Pointing data for screenshots
--*--
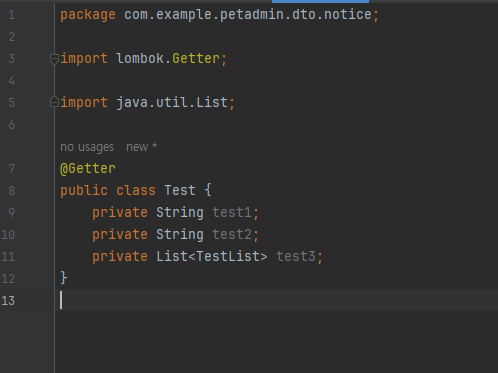Click the field name test2
This screenshot has height=373, width=498.
click(x=232, y=235)
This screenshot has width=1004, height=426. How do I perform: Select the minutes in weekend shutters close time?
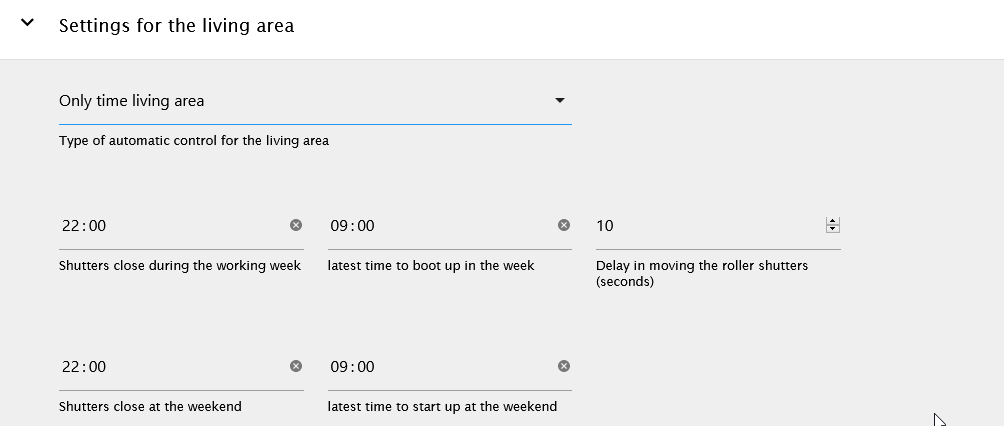[x=96, y=367]
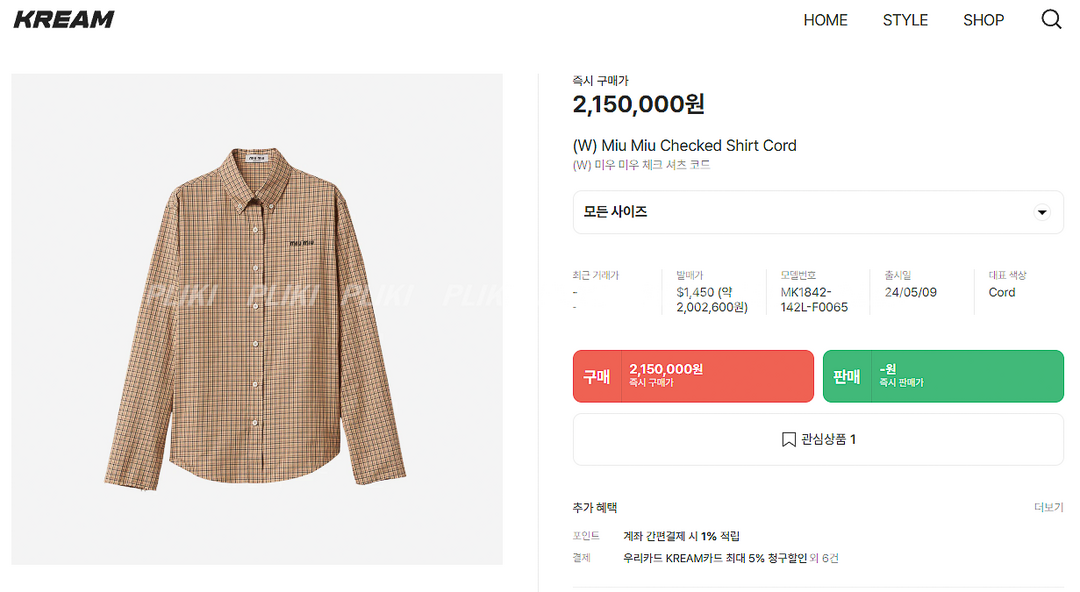Screen dimensions: 1080x592
Task: Expand 더보기 for additional benefits
Action: click(1048, 508)
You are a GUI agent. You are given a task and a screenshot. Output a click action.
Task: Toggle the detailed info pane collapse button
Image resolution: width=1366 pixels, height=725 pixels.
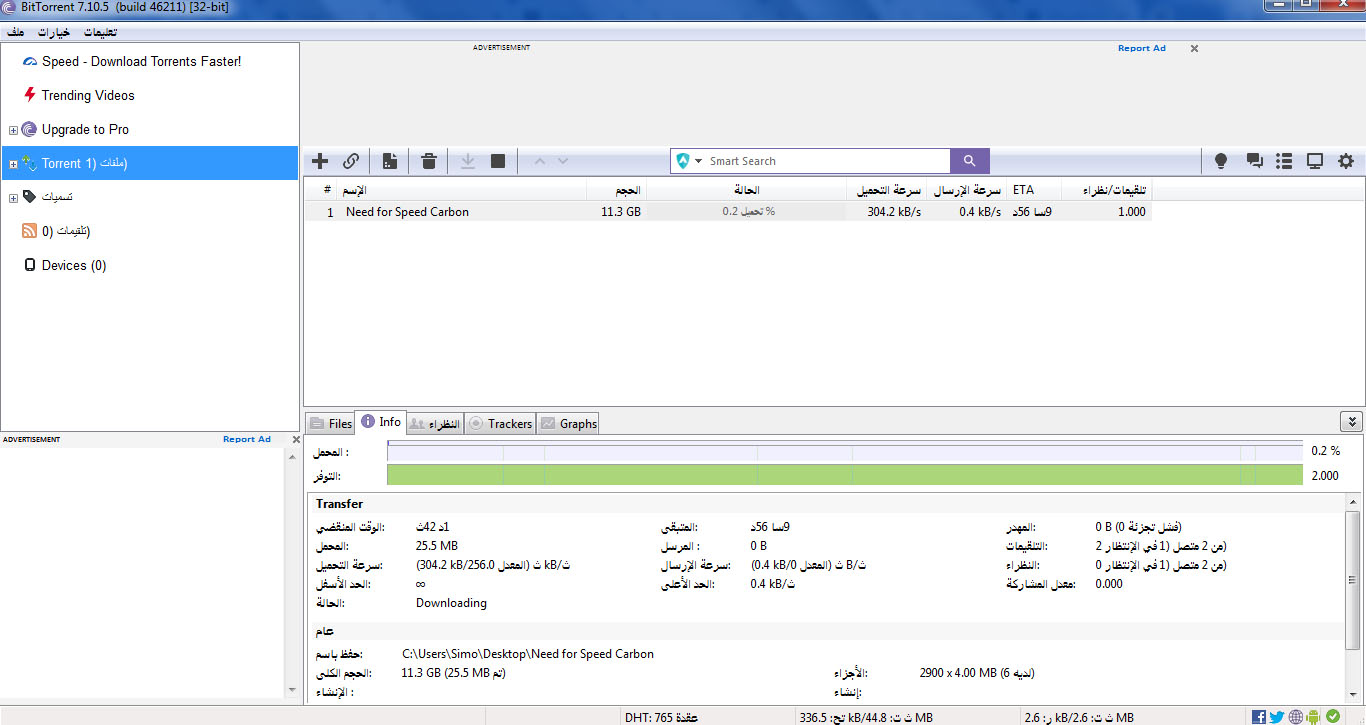[x=1350, y=423]
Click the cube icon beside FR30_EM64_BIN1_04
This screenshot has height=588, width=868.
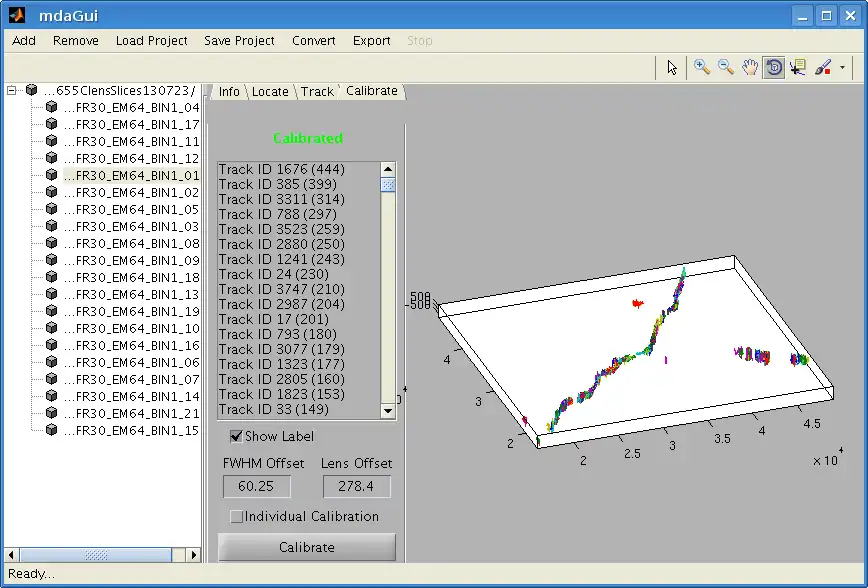click(51, 107)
--*--
SHORT EXERCISE:
Rewrite the listing above with "Image resolution" changed to "Picture size" and nothing else altered, and leave the pictures out.

RESULT:
Click the field name test2
This screenshot has height=373, width=498.
click(x=232, y=235)
This screenshot has width=1004, height=426. How do I perform: Select the minutes in weekend shutters close time?
[x=96, y=367]
Screen dimensions: 1080x592
Task: Expand 더보기 for additional benefits
Action: click(1048, 508)
You are a GUI agent. You are given a task and a screenshot. Output a click action.
Task: Toggle the detailed info pane collapse button
Picture size: width=1366 pixels, height=725 pixels.
[x=1350, y=423]
Click the cube icon beside FR30_EM64_BIN1_04
This screenshot has height=588, width=868.
click(51, 107)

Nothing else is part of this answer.